TASK DIRECTIONS | Each line of the listing where the string "button" appears is to be identified and copied.

** Opening EXERCISE MATERIAL block **

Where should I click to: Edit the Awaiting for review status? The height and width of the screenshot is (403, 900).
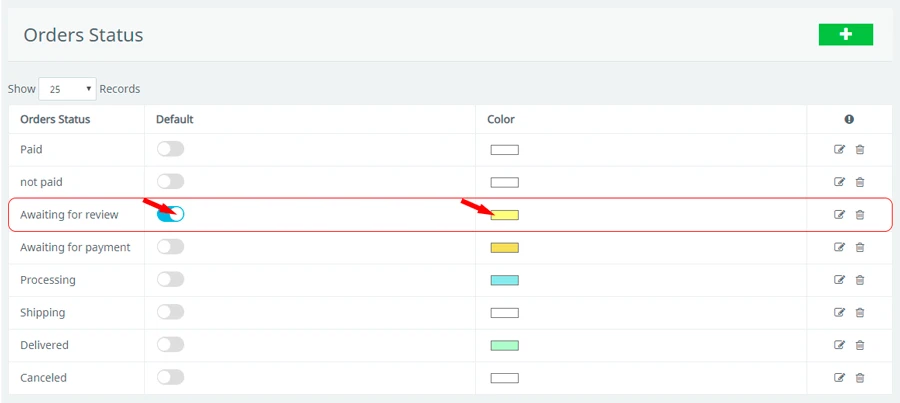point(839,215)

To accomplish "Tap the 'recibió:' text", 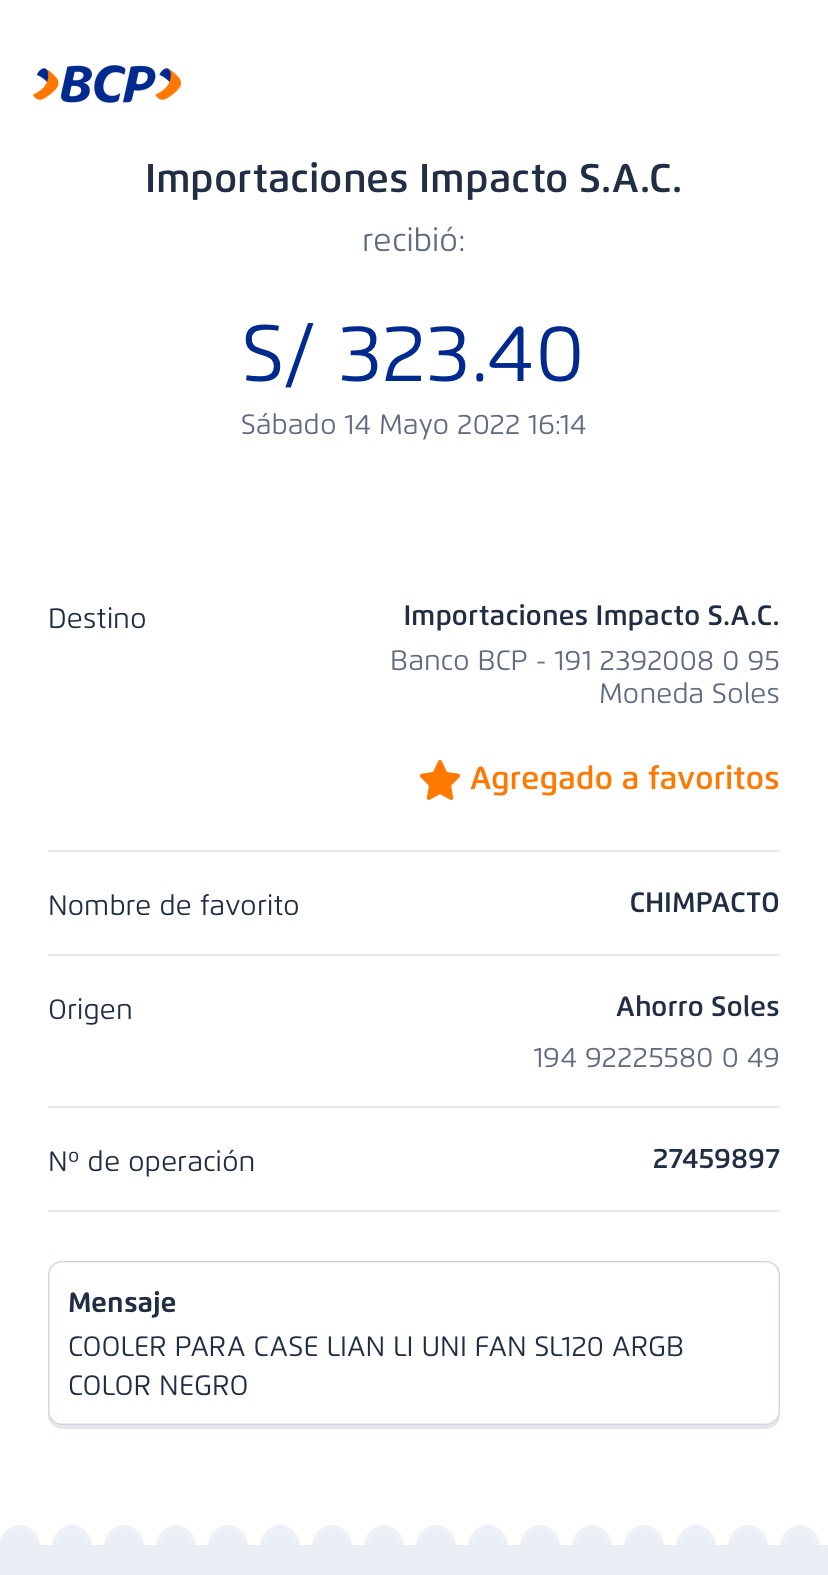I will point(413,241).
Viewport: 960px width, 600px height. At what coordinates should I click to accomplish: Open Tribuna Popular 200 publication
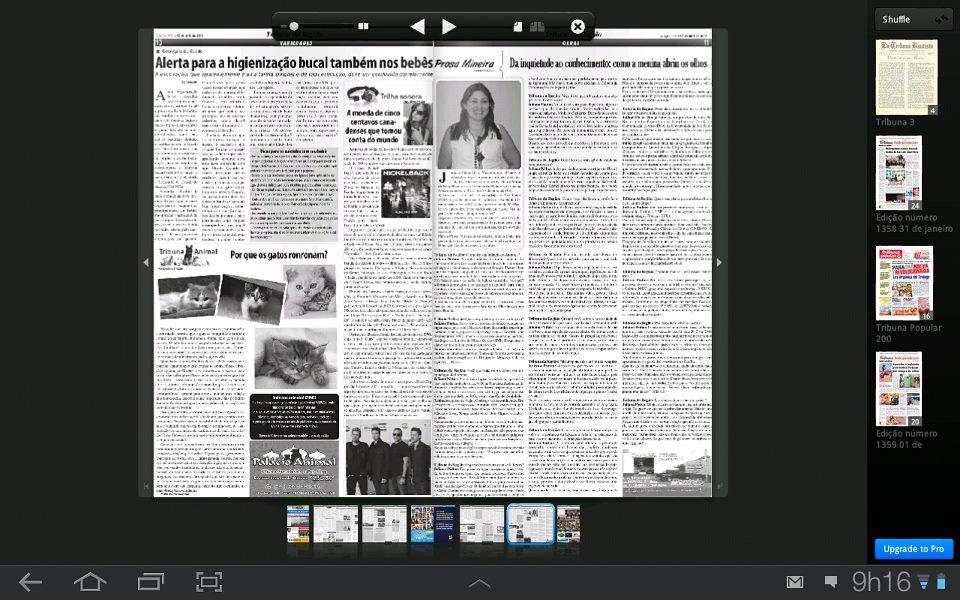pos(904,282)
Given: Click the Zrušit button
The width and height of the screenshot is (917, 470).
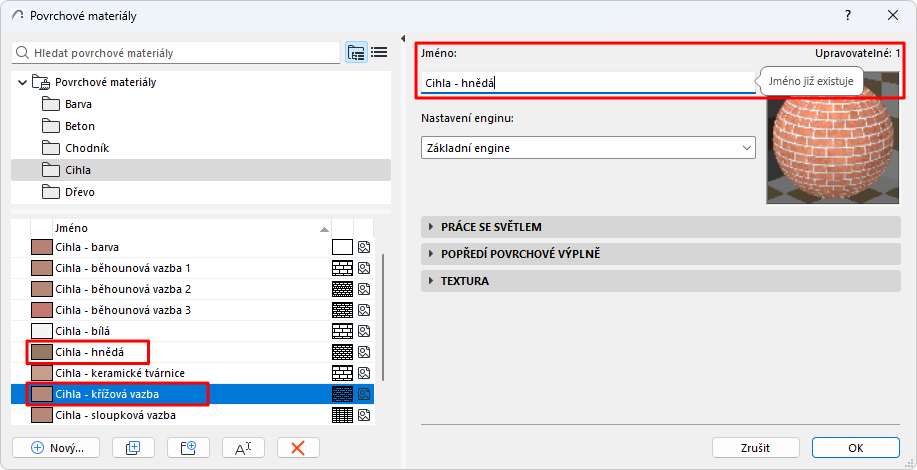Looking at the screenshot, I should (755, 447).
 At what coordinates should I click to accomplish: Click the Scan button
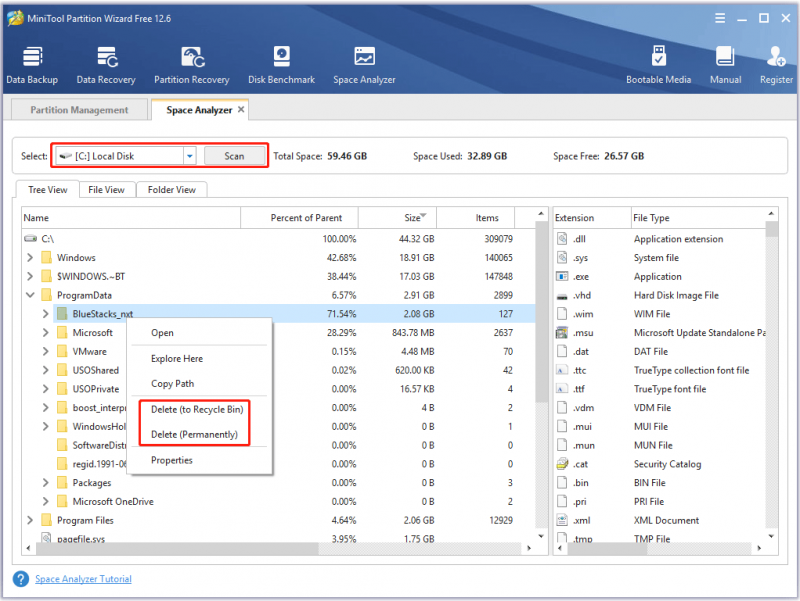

** Closing EXERCISE MATERIAL block **

TASK SOLUTION |
Given: Click the Zrušit button
 At what coordinates should I click to accomplish: Click the Scan button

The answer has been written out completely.